--- START OF Input data ---

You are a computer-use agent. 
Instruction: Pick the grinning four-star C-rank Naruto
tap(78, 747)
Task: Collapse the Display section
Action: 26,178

--- END OF Input data ---

Can you rewrite all the items above, changing "grinning" to "smiling" and keeping everything else the same?

You are a computer-use agent. 
Instruction: Pick the smiling four-star C-rank Naruto
tap(78, 747)
Task: Collapse the Display section
Action: 26,178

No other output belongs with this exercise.